** Page **

++++

Transformer-based Model for Multi-tab Website Fingerprinting Attack

Introduction

This repository presents the complete version of the paper "Transformer-based Model for Multi-tab Website Fingerprinting Attack" in ACM CCS 2023 along with corresponding codes and datasets.

If you want to complete the "synthesize multi-tab traces, train the model, and evaluate" process, after running the "MergeSingleTraces_openworld.py" file to generate the synthetic traces, you may need to manually rename some files in order to read by subsequent program.

We apologize for any inconsistencies in the code formatting, as these codes are intended solely for research purposes. Your understanding is greatly appreciated while reviewing them.

++++

** Data supplied **
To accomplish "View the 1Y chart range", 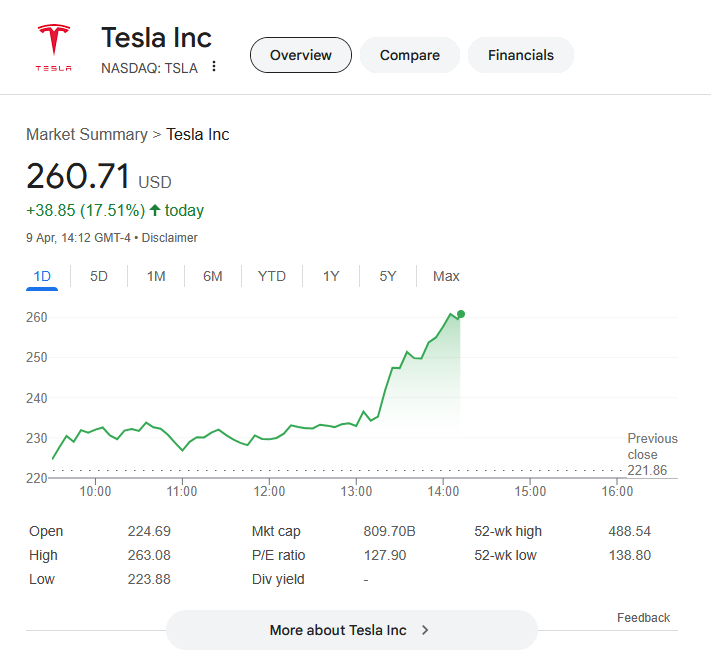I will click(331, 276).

++++

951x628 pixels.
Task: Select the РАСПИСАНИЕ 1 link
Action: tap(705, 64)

++++

** Written tasks **
1. From the README on the multi-tab fingerprinting model, return the part that opens with the words containing "If you want" and closes with "while reviewing them.".
2. Summarize the multi-tab fingerprinting README in two sentences.
The listing has no connection to the repository text.

** Set of answers **
1.
If you want to complete the "synthesize multi-tab traces, train the model, and evaluate" process, after running the "MergeSingleTraces_openworld.py" file to generate the synthetic traces, you may need to manually rename some files in order to read by subsequent program.

We apologize for any inconsistencies in the code formatting, as these codes are intended solely for research purposes. Your understanding is greatly appreciated while reviewing them.

2. The repository offers the complete version of the ACM CCS 2023 paper "Transformer-based Model for Multi-tab Website Fingerprinting Attack" together with its code and datasets. To run the full process of synthesizing multi-tab traces, training the model, and evaluating, some files may need manual renaming after "MergeSingleTraces_openworld.py" generates the synthetic traces.